American speedway rider (1907–1963)

Wilbur Leonard Lamoreaux (born 26 February 1907 in Roseville, Illinois, United States - died 11 May 1963) was an international motorcycle speedway rider who qualified for three Speedway World Championship finals and never finished lower than fifth place.

== Early life ==
At an early age his family moved to Pasadena, California. Lamoreaux became a motorcycle enthusiast and he finally convinced his mother to allow him to buy an Indian Scout in 1923, when he was only 16 years old. He became a motorcycle messenger for Western Union. While working at Western Union, he met fellow Pasadenans, brothers Jack and Cordy Milne.

== Career ==
Nicknamed 'Lammy', Lamoreaux competed in California in the mid-1930s, and rode for the Wimbledon Dons from 1937 until the outbreak of World War II. He won the Scottish Championship in 1939. During World War II, he promoted speedway in the US, and in 1946 won the American National Championship in Los Angeles. After the war, he was persuaded by Sir Arthur Elvin not to retire and rode for them Wembley Lions in 1948. In 1949, he spent a season with the Birmingham Brummies, and also qualified for the Speedway World Championship, ten years after his last appearance and forty two years of age, was the oldest competitor. He finished in fifth place, although an engine failure cost him his third rostrum finish in three finals.

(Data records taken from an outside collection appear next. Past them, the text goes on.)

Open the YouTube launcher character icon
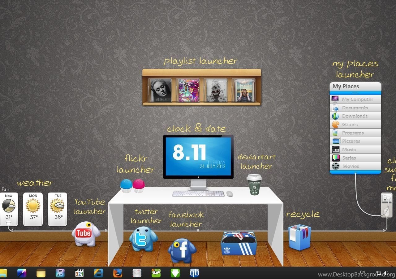396x279 pixels. pos(85,234)
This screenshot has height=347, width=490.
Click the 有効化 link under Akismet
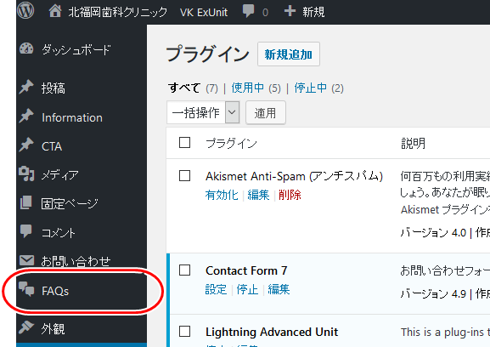(222, 195)
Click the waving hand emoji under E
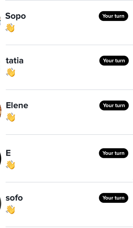 (10, 165)
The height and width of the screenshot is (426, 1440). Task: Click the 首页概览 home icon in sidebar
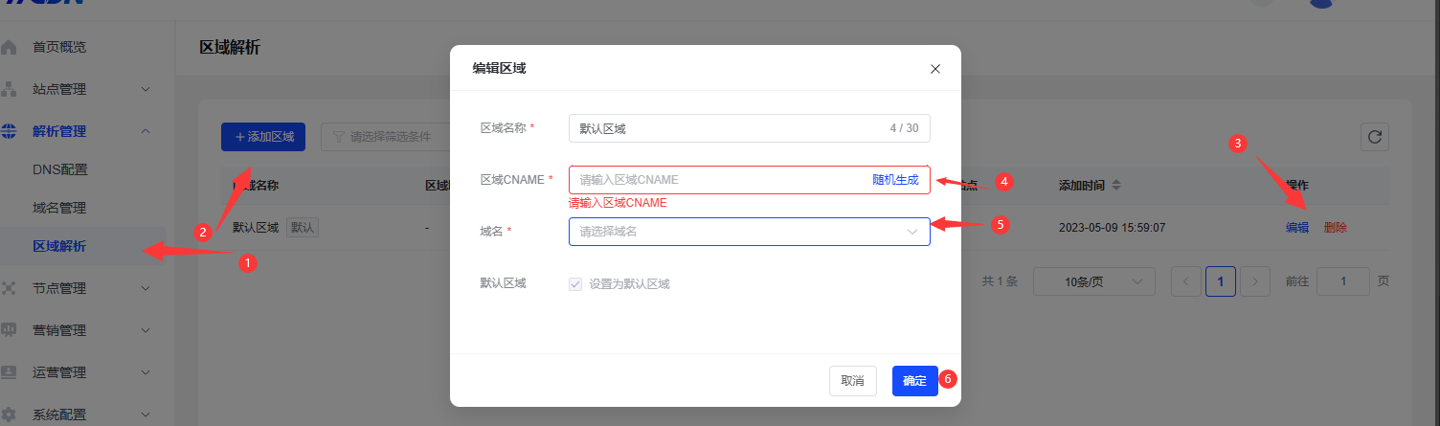tap(10, 47)
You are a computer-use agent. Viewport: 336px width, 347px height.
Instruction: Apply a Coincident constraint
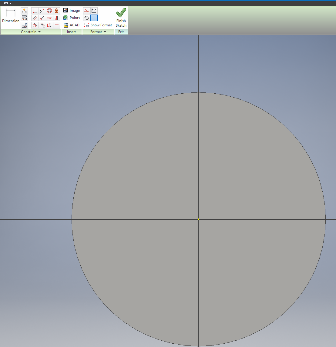click(x=42, y=10)
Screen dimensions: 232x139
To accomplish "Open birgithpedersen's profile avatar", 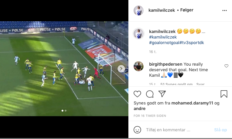I will 139,66.
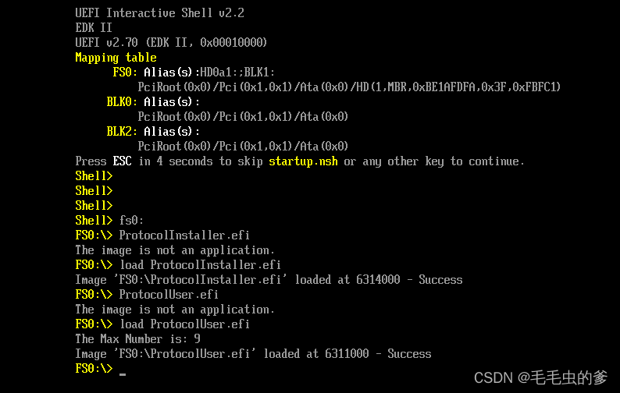Select the BLK0: mapping entry label

pos(122,102)
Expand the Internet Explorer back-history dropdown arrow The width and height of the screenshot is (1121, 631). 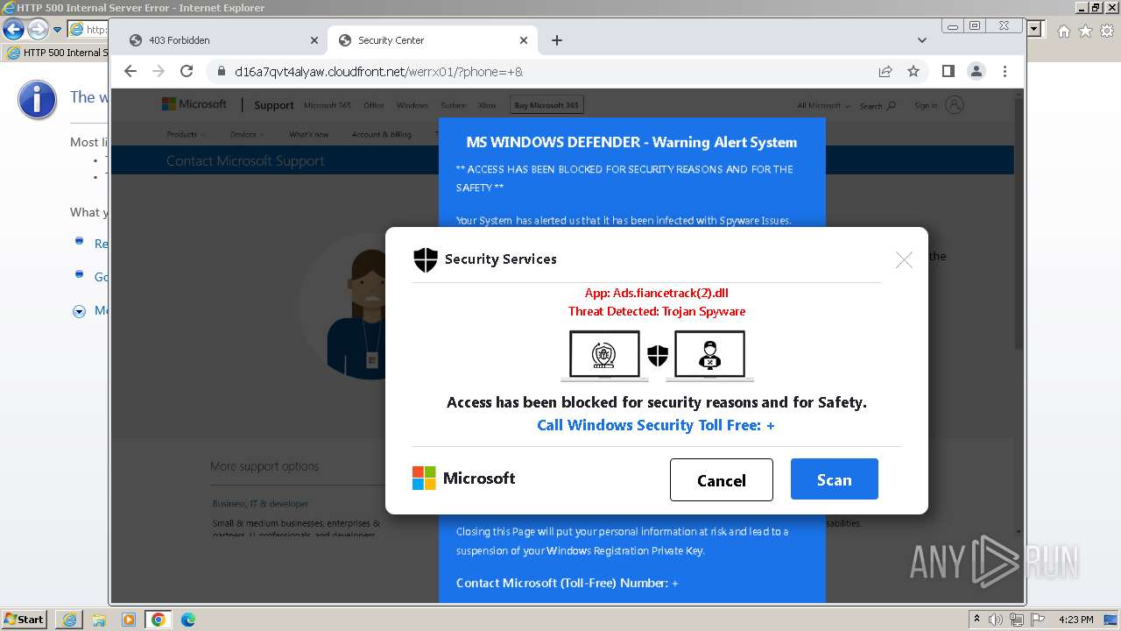[x=58, y=30]

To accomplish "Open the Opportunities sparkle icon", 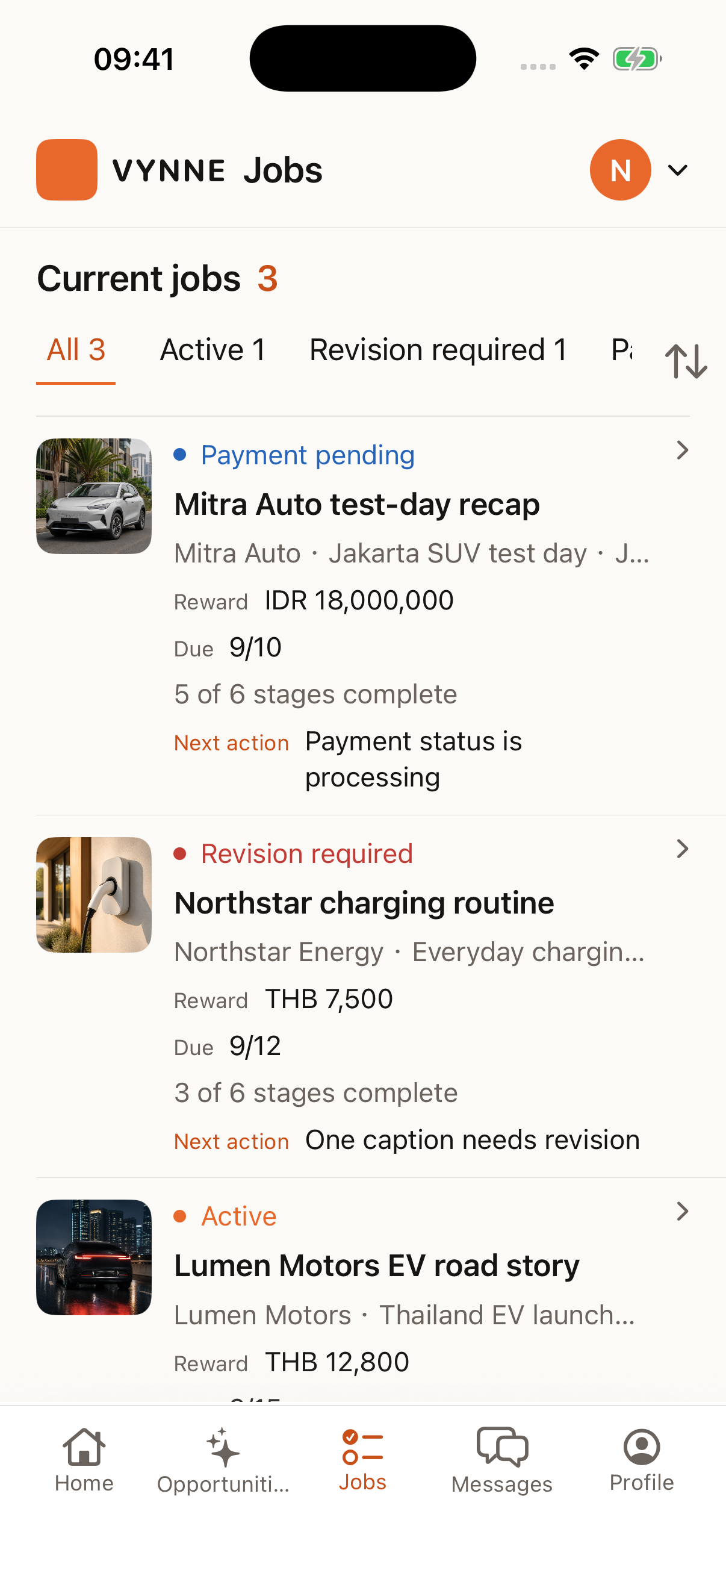I will pyautogui.click(x=222, y=1447).
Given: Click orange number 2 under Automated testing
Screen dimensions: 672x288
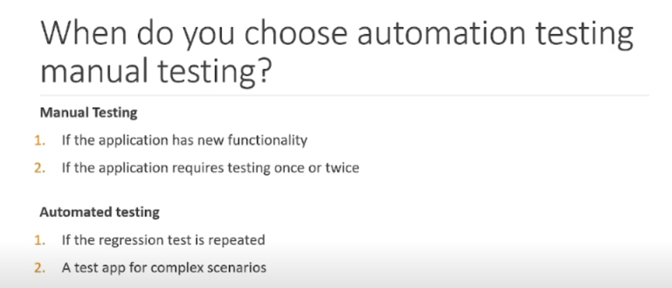Looking at the screenshot, I should [x=39, y=268].
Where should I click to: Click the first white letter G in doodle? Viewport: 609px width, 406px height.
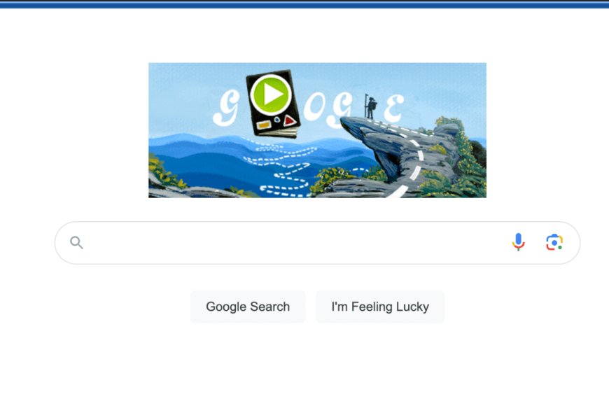pyautogui.click(x=226, y=109)
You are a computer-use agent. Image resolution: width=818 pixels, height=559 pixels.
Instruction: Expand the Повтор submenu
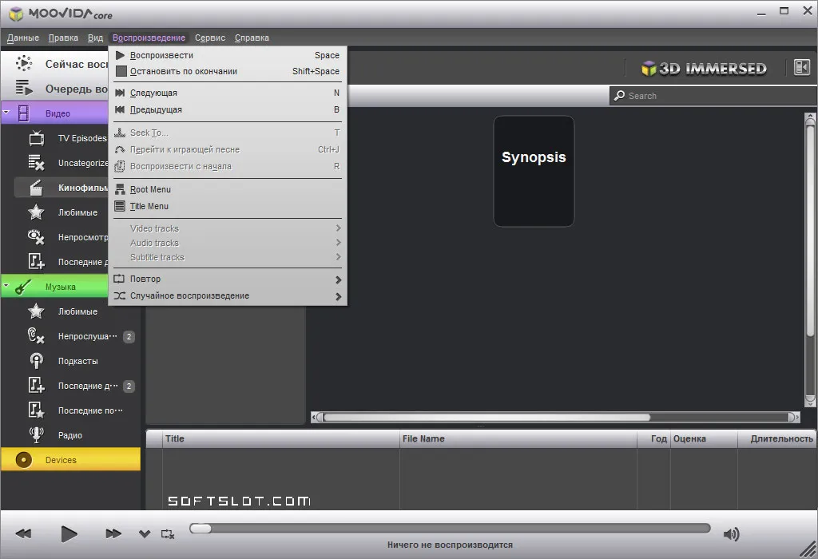click(228, 279)
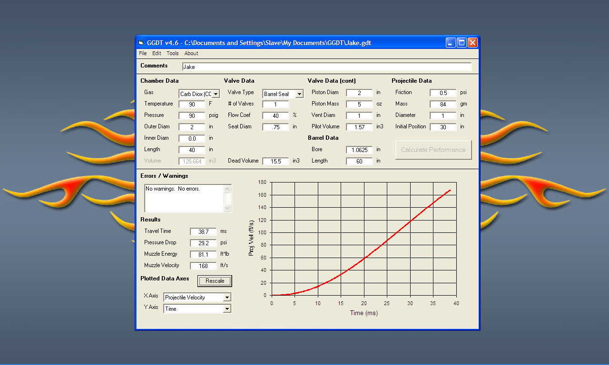Expand the Valve Type dropdown

(x=299, y=94)
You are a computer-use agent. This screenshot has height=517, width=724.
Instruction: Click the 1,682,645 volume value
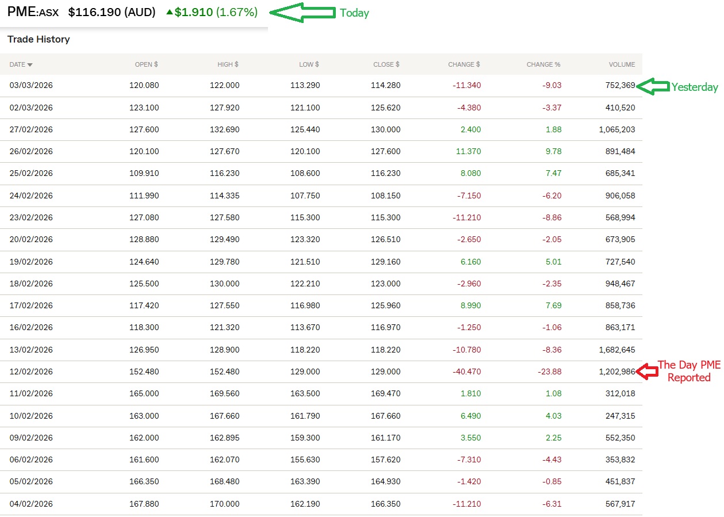(x=616, y=350)
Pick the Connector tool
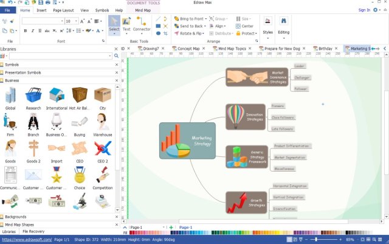 142,24
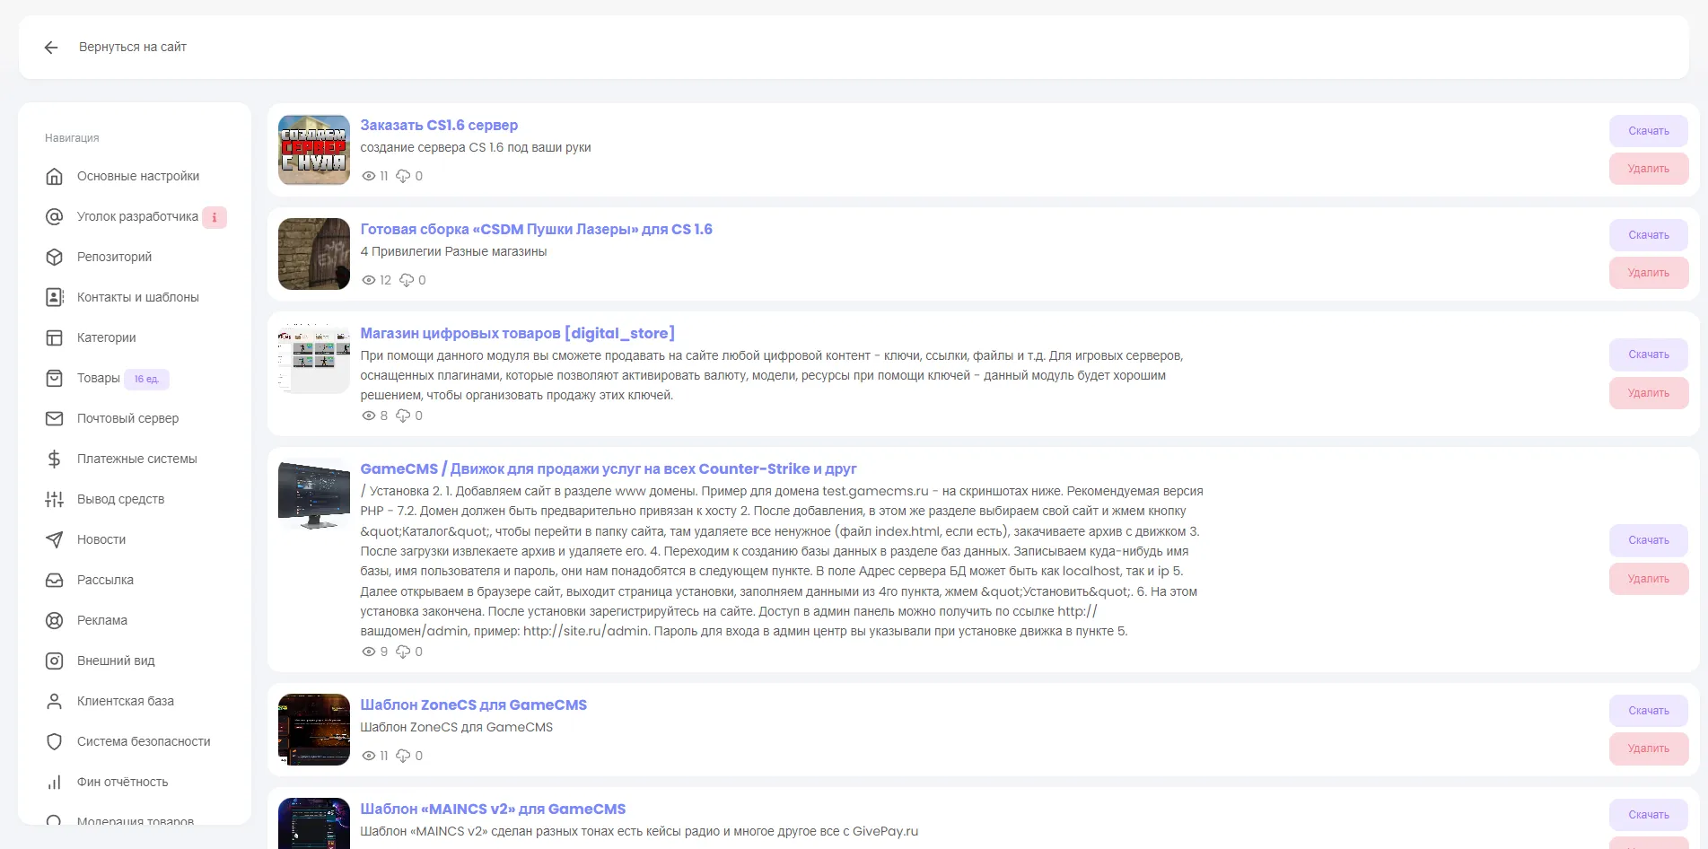Click the Новости paper plane icon
1708x849 pixels.
[x=55, y=540]
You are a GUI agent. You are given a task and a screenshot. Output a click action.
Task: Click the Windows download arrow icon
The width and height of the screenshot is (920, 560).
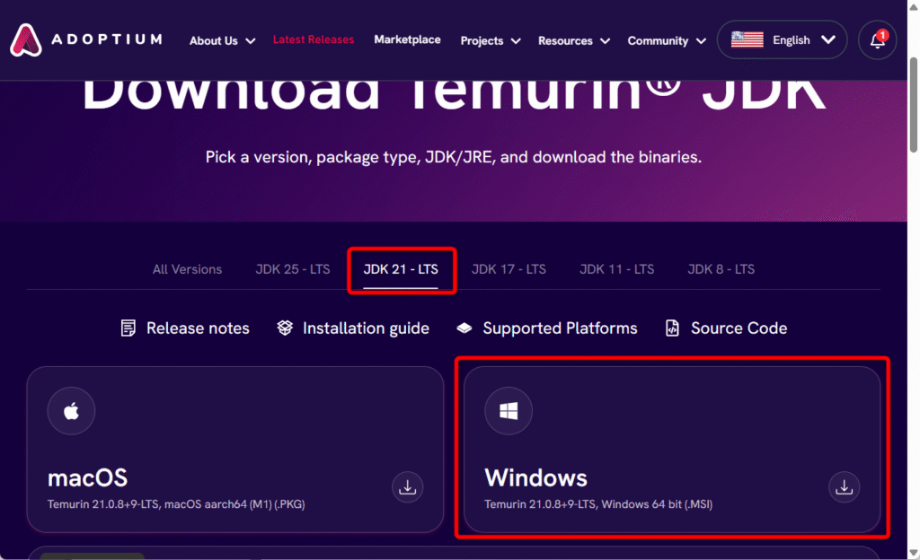[844, 487]
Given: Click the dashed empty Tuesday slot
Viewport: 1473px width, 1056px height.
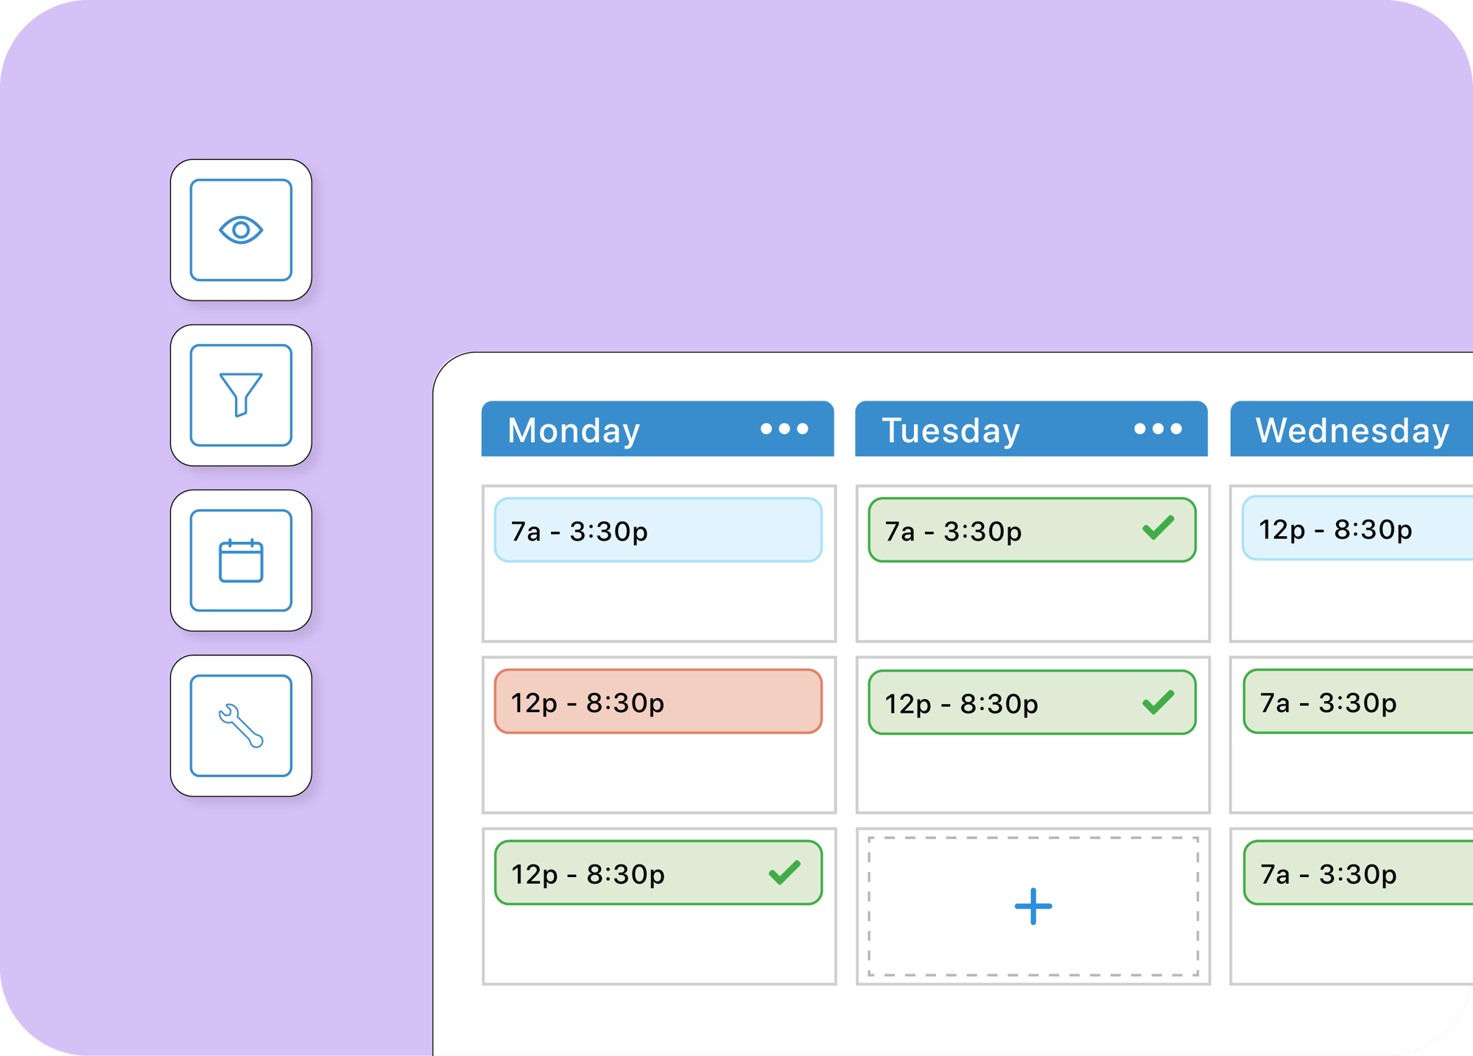Looking at the screenshot, I should click(x=1033, y=906).
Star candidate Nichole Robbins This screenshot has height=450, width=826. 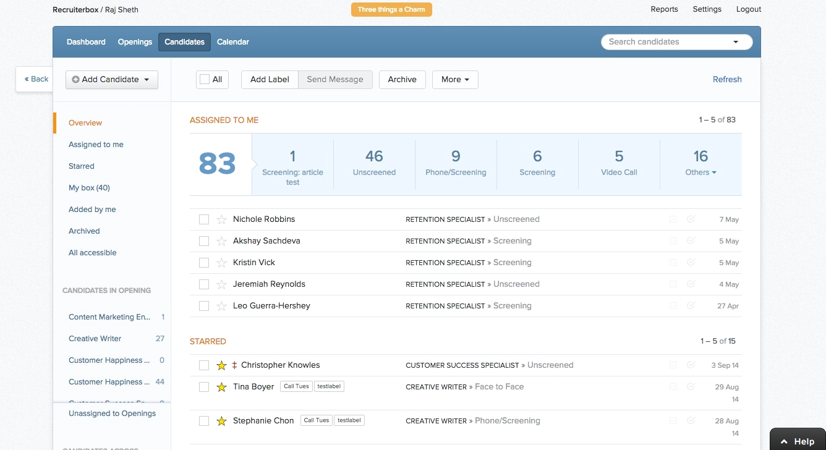(x=221, y=219)
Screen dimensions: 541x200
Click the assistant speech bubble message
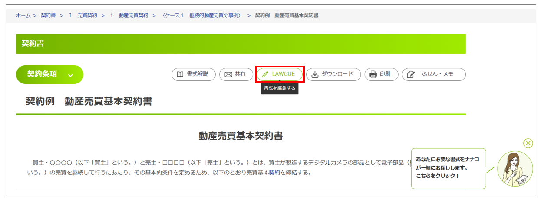click(x=448, y=168)
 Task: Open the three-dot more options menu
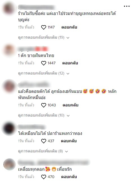pyautogui.click(x=127, y=6)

Lamoreaux also rode in Australia during his career, finishing second to 1938 World Champion Bluey Wilkinson in both the 1938 Three and Four Lap Australian Championships at the Sydney Showground Speedway. In 1938, Lamoreaux also won the NSW State Championship at the Sydney Showground. He also represented the USA in test matches against the Australians at other tracks around the country including the Sydney Sports Ground and Olympic Park in Melbourne.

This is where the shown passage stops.